Zonta Club of Timaru president Jocelyn Savage (left) and National Council of Women president Vanisa Dhiru (right) were on hand to present Mountainview High School pupil Sophia Kopyova (17) with her prize for winning the 125 Suffrage Writing Competition at the two group's joint meeting in late September. PHOTO: GRETA YEOMAN

by Greta Yeoman

During the Suffrage 125 celebrations, the South Canterbury branch of the New Zealand Council of Women (NZCA) and Zonta Club of Timaru ran a writing competition for South Canterbury secondary school pupils.

Entrants were tasked with writing about a New Zealand woman who has created positive change.

The competition was won by 17-year-old Mountainview High School pupil Sophia Kopyova, who wrote about former prime minister Helen Clark.

Zonta Club of Timaru president Jocelyn Savage said Miss Kopyova’s entry was a “very accomplished essay” and showed the positive future for women in Aotearoa.

“I think the future is in good hands.”

Her essay follows.

Helen Clark, by Sophia Kopyova


The very word brings to mind an onslaught of pre-conditioned expectations.

For me, it instantaneously conjures up images of times when I was younger (I’m aware that at seventeen years old this may seem a little incongruous, but bear with me) and as my mother flicked through channels on television she would momentarily land on some withered white man raving about some issue or the other.

Then the camera would switch to a wide view of a large room with forest green carpet and large wooden desks, and I would discover that no, it was not one white, old, angry man but a room full of white, old, angry men.

To a younger me, one person in the room would stand out among the rest.

Former New Zealand Prime Minister Helen Clark, pictured in a scene from Gaylene Preston’s documentary My Year With Helen, is the subject of Sophia Kopyova’s winning essay. PHOTO: NZIFF

Helen Clark was a pillar of change in the stagnating slew of photocopied politicians who seemed to run the country.

For a young girl, nothing could have brought me more joy than the knowledge that the one in charge of all of these white, old, angry men and by extension the country was in fact a woman.
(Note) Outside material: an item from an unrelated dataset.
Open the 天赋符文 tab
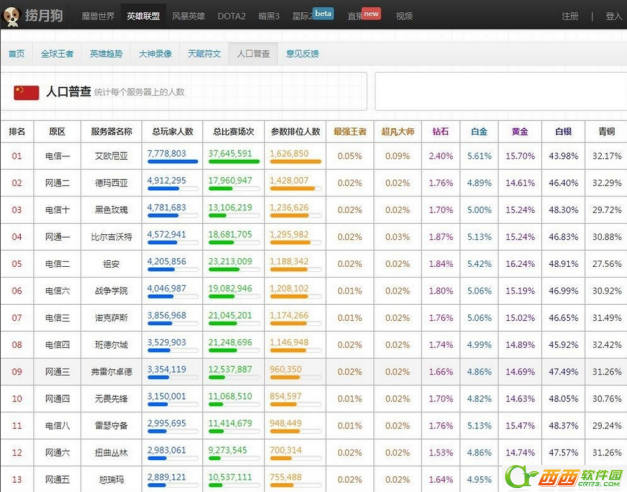Viewport: 627px width, 492px height. pos(204,53)
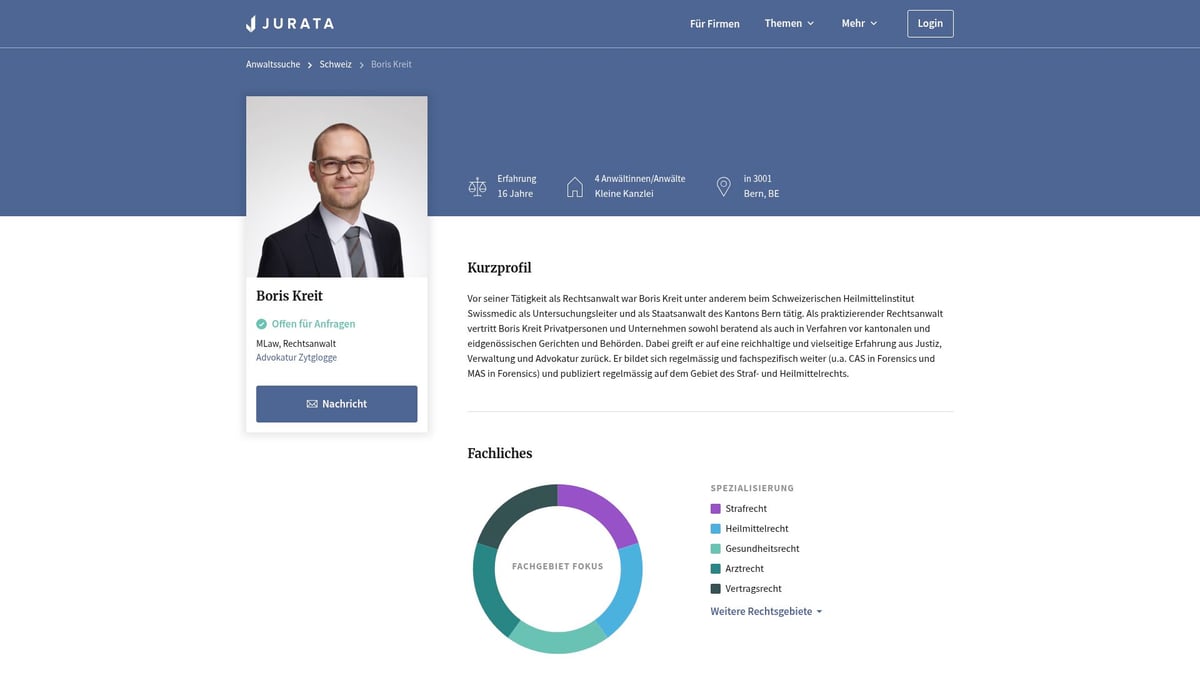Expand Weitere Rechtsgebiete list

pyautogui.click(x=766, y=611)
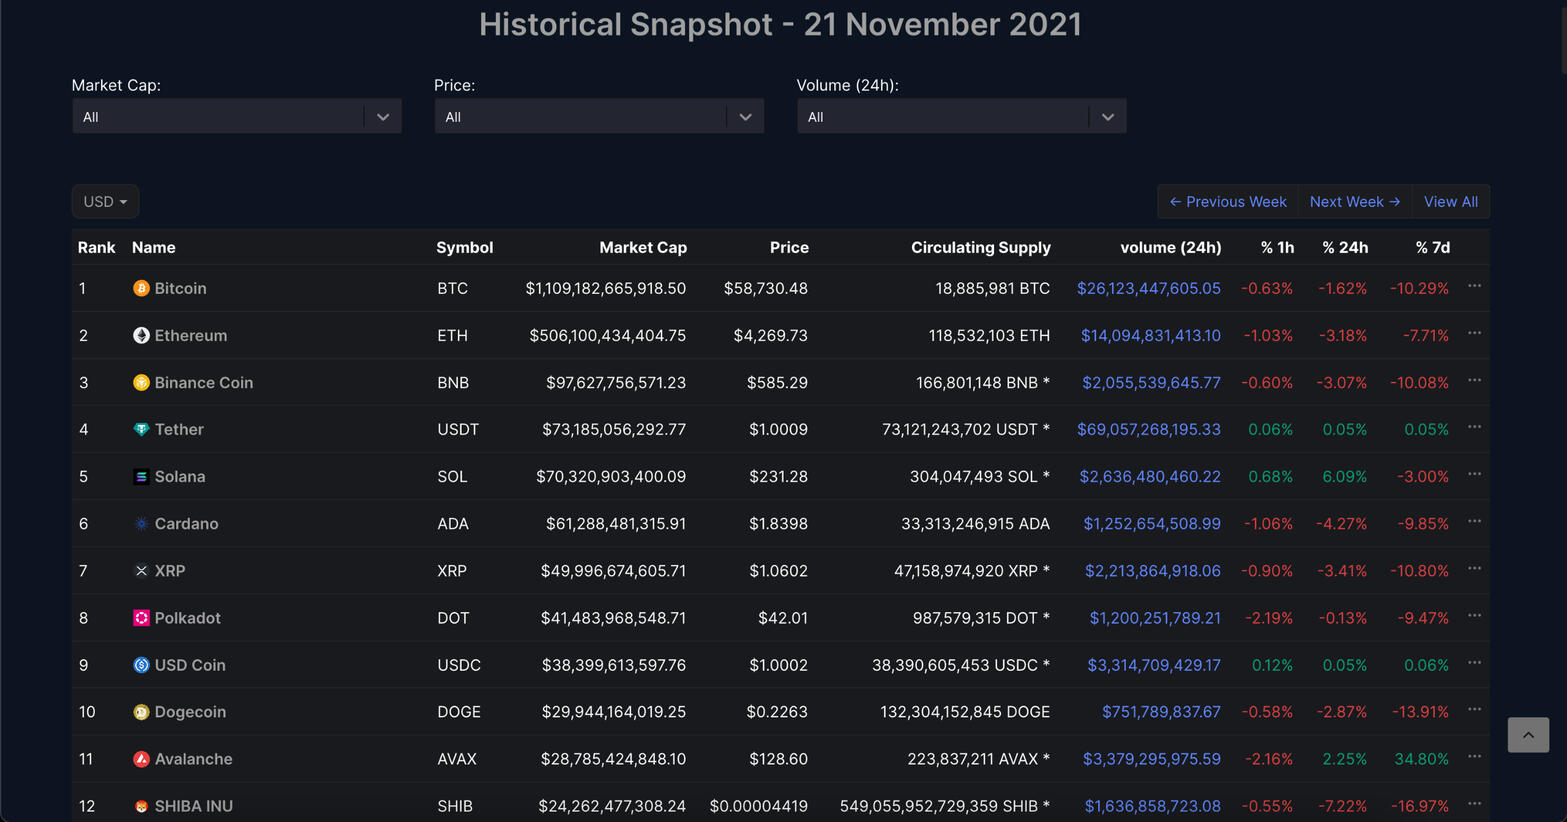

In primary school I did not know much about politics.

The curriculum seemed more concerned that I learnt about pirates instead (the purpose of an eye patch is so they are not blinded while walking out on deck, by the way).

But I knew she smiled and went for visits to countries that weren’t doing so well, and for me that was enough.

Now at the end of high school, I am much more politically inclined.

I have infinite resources at my disposal that educate me on economics and the judiciary system.

I am solid in my beliefs, too solid, some might say.

Historic . . . Timaru women put their names to the 1893 suffrage petition, as shown in this page of the document that has been digitised by Archives New Zealand. PHOTO: Archives New Zealand

So you can imagine my delight when I receive an essay competition from my English teacher about the women’s suffrage.

So here we are.

Five hundred words, they said. A little restricting, but I’m making do. I’m old enough now to research and understand the political ramifications Helen Clark had on New Zealand.

I am old enough to respect that she is the longest serving Labour Party leader.

That all legislative decisions were intrinsically made so as to approach some grand vision.

That she went on to act as an activist for a great many things.

But looking back, that’s not what I know her for.

Because the fact of the matter is, in addition to the sacrifices she made in the best interest of the country, the largest statement she could have made was doing all of these things as a woman.

For all of those little girls who refused to be forced into gender roles brought on by an unending stream of toys centred around fashion and make-up and looking after babies, for those girls who would aspire to be the prime minister or a businesswoman, Helen Clark was a role model.

Because if a girl can be in charge of a country, then all of those little girls watching can do anything.